All-in-one electrical atrial substrate indicators with deep anomaly detection [BSPC 2024]
This repository implements a framework for detecting anomalies in atrial electrogram (EGM) signals using deep learning techniques and classical methods. The project is based on the paper All-in-one electrical atrial substrate indicators with deep anomaly detection, published in Biomedical Signal Processing and Control.
The implementation relies on the following libraries:
numpy
pandas
scipy
torch
test_patient.py
This script executes the anomaly detection method for a specified test patient while training the model using a list of other patients.
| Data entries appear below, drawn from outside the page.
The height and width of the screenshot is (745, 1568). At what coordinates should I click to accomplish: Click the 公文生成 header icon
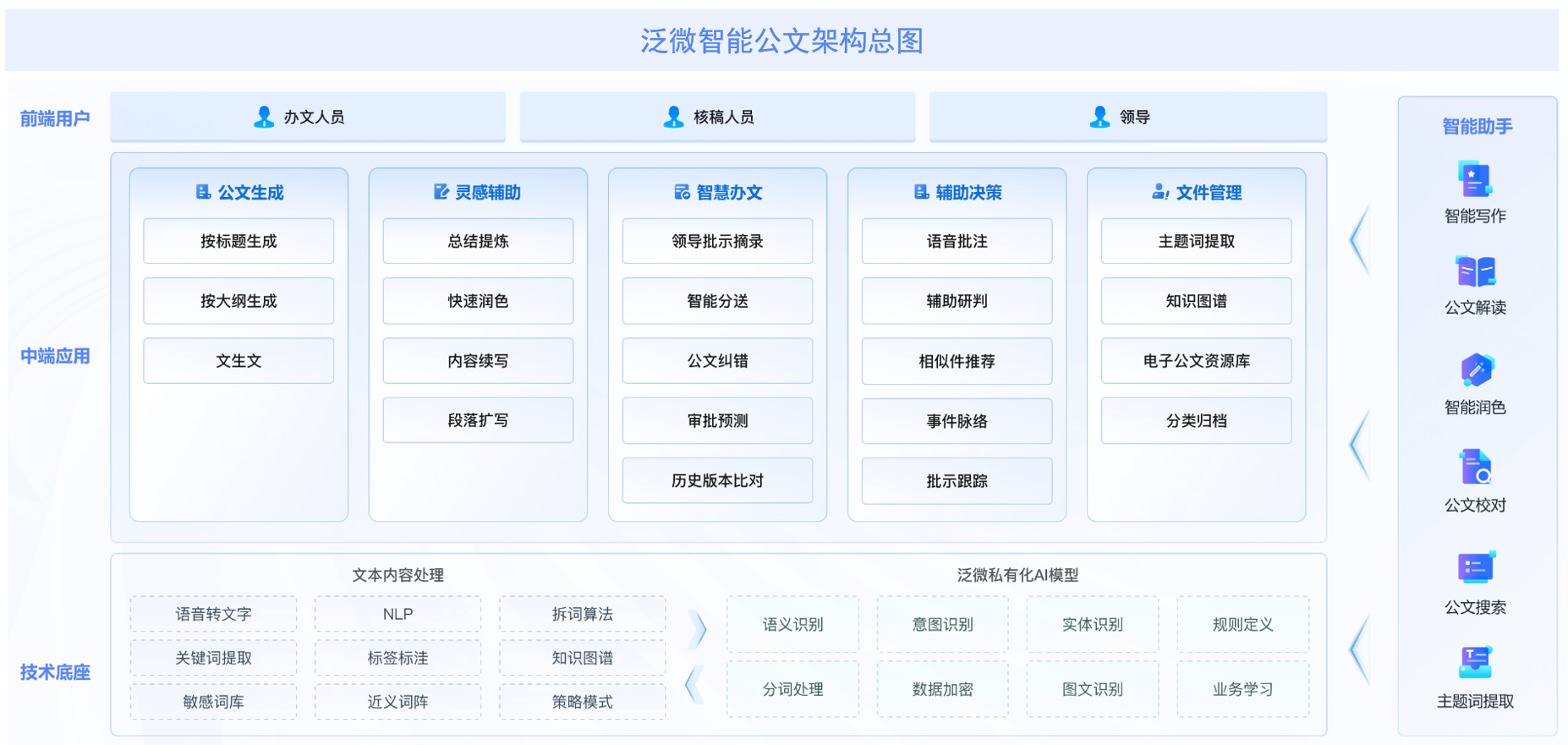coord(203,192)
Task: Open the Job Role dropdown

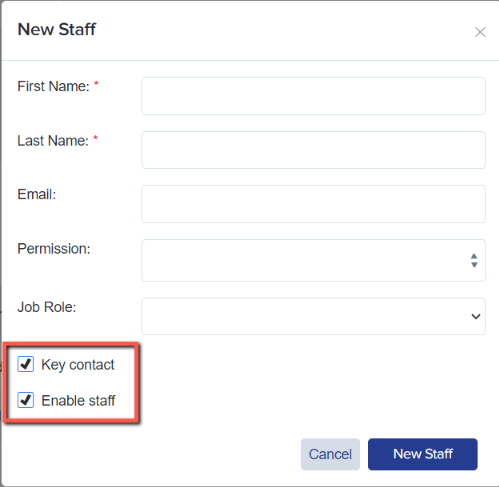Action: 313,316
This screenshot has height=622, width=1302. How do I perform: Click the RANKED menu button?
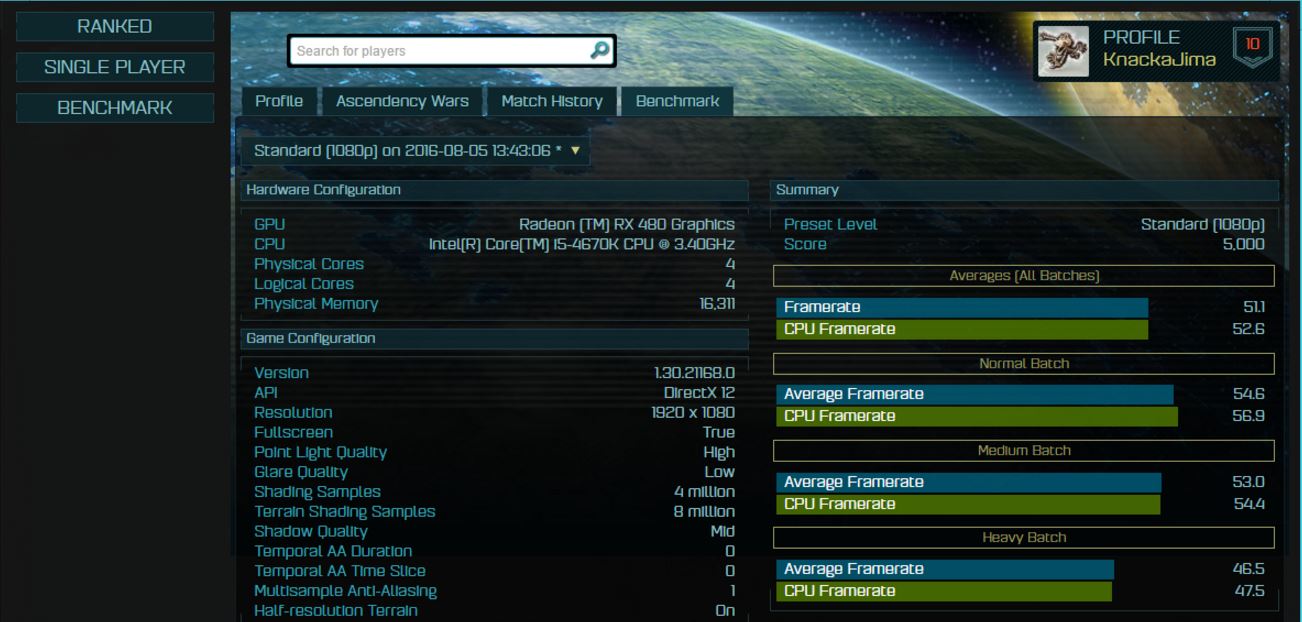click(x=115, y=27)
For each patient, the following files must be placed in the patients
directory:
{patient_name}_unipolars.npy
- Contains unipolar signals.{patient_name}_bipolars.npy
- Contains bipolar signals.{patient_name}.csv
- A CSV file with information about the data points, such as voltages, activation times (AT), and optionally coordinates.
The output is saved in the indicators
directory. For each signal, the following are computed:
- Classic indicators (e.g., Fractionation Index, Duration, Voltage).
- Anomaly scores from deep learning methods.
-
models.py
Contains the implementation of the deep learning methods. -
indicators.py
Includes methods for calculating the classic indicators. -
preprocess.py
Provides methods for preprocessing the signals. -
train_utils.py
Contains utilities for training the deep learning models.
If you use this code, please cite the following paper:
@article{BINDINI2024106737,
title = {All-in-one electrical atrial substrate indicators with deep anomaly detection},
journal = {Biomedical Signal Processing and Control},
volume = {98},
pages = {106737},
year = {2024},
issn = {1746-8094},
doi = {https://doi.org/10.1016/j.bspc.2024.106737},
author = {Luca Bindini and Stefano Pagani and Andrea Bernardini and Benedetta Grossi and Andrea Giomi and Antonio Frontera and Paolo Frasconi},
}
All material is available under Creative Commons BY-NC 4.0. You can use, redistribute, and adapt the material for non-commercial purposes, as long as you give appropriate credit by citing our paper and indicate any changes you've made.